After much high drama in the last chapter when Bilbo met and managed to upset the dragon, Smaug, this short chapter provides some welcome relief as Tolkien gets his heroes out of another trap and moves them on to their next predicament. It’s tempting at times to think that Tolkien might have been writing with TV serialisation in mind, but maybe it was just his love of adventure stories which gave us such nail-biting chapter breaks. As an engineer, raised on report writing, I can’t help giving you an executive summary up front and point out that in Chapter Thirteen, we will see a very important plot development and the working through of a major theme as Tolkien takes us a stage nearer the terrifying climax of the story.

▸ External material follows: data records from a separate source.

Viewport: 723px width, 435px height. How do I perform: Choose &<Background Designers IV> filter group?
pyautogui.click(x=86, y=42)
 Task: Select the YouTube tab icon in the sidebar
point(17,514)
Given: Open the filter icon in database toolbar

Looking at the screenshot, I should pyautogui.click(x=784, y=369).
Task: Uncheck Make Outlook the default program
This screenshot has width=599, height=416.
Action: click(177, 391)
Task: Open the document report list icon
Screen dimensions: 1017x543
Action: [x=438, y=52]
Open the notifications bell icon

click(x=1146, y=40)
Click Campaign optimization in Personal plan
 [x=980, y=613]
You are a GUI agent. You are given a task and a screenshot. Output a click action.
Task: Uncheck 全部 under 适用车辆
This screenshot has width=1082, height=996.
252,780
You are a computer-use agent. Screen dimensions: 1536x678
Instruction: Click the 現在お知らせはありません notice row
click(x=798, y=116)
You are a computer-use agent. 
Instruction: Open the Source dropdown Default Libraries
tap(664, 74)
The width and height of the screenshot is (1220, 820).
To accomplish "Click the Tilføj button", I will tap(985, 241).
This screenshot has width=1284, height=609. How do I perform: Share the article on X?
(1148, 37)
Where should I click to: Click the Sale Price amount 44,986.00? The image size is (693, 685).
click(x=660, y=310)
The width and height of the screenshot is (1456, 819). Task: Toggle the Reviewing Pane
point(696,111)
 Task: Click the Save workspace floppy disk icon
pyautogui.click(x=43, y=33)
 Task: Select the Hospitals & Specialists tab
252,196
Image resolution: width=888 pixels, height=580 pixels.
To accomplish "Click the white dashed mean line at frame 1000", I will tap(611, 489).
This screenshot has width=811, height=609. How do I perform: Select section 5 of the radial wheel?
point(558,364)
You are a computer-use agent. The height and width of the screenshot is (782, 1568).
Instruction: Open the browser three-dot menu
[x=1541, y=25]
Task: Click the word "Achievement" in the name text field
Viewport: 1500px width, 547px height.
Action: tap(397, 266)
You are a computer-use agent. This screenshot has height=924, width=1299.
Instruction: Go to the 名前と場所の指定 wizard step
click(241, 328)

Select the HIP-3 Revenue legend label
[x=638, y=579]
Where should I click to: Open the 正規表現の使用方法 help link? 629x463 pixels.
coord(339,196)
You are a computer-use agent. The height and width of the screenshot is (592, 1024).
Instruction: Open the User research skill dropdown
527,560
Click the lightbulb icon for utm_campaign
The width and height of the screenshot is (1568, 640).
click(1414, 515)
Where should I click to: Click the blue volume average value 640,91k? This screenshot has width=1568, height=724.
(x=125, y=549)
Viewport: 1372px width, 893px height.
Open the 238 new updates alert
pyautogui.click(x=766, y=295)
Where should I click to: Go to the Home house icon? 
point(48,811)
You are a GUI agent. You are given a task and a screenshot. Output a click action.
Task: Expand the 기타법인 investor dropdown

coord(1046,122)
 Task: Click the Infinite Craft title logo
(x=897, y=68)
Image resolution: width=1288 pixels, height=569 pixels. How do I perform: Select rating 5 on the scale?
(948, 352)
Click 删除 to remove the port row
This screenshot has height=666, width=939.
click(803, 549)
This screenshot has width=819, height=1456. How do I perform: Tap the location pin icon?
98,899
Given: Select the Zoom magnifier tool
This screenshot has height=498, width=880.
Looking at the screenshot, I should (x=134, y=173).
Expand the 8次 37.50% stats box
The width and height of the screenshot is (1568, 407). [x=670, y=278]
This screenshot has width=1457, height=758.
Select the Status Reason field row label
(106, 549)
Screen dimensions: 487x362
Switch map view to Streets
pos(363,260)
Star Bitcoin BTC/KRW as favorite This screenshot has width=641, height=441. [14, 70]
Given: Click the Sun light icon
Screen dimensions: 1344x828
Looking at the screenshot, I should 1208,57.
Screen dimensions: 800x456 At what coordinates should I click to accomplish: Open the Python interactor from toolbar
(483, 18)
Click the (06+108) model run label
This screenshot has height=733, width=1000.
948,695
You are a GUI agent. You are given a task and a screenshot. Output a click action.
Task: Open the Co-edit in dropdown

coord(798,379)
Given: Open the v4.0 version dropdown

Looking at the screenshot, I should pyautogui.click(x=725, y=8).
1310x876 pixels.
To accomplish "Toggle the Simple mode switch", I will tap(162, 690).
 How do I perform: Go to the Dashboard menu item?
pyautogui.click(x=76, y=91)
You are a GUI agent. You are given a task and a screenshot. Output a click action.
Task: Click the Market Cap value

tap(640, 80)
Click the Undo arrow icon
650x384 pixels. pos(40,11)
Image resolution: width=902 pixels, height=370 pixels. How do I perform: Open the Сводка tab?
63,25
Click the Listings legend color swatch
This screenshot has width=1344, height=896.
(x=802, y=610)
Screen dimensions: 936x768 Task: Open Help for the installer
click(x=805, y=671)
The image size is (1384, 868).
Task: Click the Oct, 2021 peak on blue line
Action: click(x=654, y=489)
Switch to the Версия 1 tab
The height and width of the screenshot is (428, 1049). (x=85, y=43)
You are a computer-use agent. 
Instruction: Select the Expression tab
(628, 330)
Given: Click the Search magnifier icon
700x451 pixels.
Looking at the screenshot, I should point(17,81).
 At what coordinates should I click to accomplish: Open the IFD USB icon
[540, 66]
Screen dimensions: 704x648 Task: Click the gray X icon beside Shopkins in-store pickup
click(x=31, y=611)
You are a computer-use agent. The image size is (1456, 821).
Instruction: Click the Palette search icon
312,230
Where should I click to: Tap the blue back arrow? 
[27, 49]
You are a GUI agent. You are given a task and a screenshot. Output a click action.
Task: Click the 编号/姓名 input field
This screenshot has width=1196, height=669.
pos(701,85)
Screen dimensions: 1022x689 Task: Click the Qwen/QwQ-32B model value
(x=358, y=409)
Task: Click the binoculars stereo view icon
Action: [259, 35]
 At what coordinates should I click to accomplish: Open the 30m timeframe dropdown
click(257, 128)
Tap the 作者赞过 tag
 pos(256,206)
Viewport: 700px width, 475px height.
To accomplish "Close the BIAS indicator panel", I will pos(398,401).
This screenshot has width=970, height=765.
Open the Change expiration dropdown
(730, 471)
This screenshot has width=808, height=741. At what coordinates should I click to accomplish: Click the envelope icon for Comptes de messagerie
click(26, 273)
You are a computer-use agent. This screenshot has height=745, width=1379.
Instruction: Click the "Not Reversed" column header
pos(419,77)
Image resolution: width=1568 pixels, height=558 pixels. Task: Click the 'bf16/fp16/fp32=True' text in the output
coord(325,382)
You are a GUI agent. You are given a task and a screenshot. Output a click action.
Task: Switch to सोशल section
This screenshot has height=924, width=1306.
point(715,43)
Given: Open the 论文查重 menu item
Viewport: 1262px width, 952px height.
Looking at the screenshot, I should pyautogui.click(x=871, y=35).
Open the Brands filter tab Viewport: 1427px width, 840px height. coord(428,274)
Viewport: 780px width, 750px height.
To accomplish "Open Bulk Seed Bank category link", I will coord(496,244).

As we start the chapter, we find Thorin and company in a tight spot of which authors John Buchan and Rider Haggard would have been proud. Our heroes are trapped in darkness, in the tunnel leading to Smaug’s lair. The entrance is blocked and the only way out is down. What will await them when they reach the spot where Bilbo was nearly burned alive by the dragon’s breath? The suspense builds again but this time is relieved by comedy as Bilbo misjudges the end of the tunnel and falls headlong into the hall. There is still a possibility that Smaug is lurking somewhere in the vast cavern, but another of Bilbo’s catch-me-if-you-can taunts fails to bring any response. So it seems that the dragon is not at home. Now Bilbo is bold enough to call on his companions hiding in the tunnel to bring him some light. He might have been expecting the Dwarves to join him, but they still do not feel safe, and Thorin gets all contractual again about it being Bilbo’s job to be the investigator – which means that the Hobbit has to do more exploring on his own.
This demarcation of duties is indeed a theme which has run through the story thus far, but it is not the one I was referring to earlier. Rather, I was thinking of those words from the Dwarves’ song in Chapter One about the “pale enchanted gold” and how they conjured up, even in Bilbo, a love of beautiful things – not just gold. And sending Bilbo to investigate alone is an effective plot device for Tolkien, allowing the enchanted gold to cast its spell on Bilbo when he cannot be seen by his companions.
As an aside here, whatever you think may have been the origin of dragon myths, they must have been a useful aid to security in years gone by. We know from archaeology that Viking and Anglo-Saxon kings were buried with treasure and presumably their heirs and successors would have been anxious to deter grave robbers. The huge mounds of earth which were raised over such graves were one form of protection but prohibitions and curses must have also played a part. And what better way to reinforce such superstitions than to spread the rumour of a dangerous demonic creature sleeping on the hoard of treasure waiting to devour any thief willing to try his luck and take vengeance on his kinsfolk.
In his poem, “The Hoard”, from The Adventures of Tom Bombadil, Tolkien takes a long view on what happens to hoarded treasure. He writes of precious objects made for Elves before the coming of men, of a dragon killing a dwarf to acquire his wealth, and who in turn was slain by a warrior-man with a bright sword. Another stanza describes the gems and gold of an old king kept in a secret treasury, whose lands are taken by an invading army. This same treasure we are led to believe now lies forgotten under a mound where sheep graze. We might just take the moral of the poem to be “you can’t take it with you when you die,” but as riches have always been a dominant desire of men, elves, and dwarves, Tolkien is also giving us a celebration, or sampler, of how the fate of treasure features in traditional Fairy Stories.
Having noted what may have inspired tales of hoards of treasure guarded by dragons in the past, it is all the more impressive to see how Tolkien takes these elements and works them into a more complex and engrossing story. We are drawn in and soon are not concerned whether dragons existed or not, but how much this one knows of our hero’s intentions, and what he will do next with his destructive powers.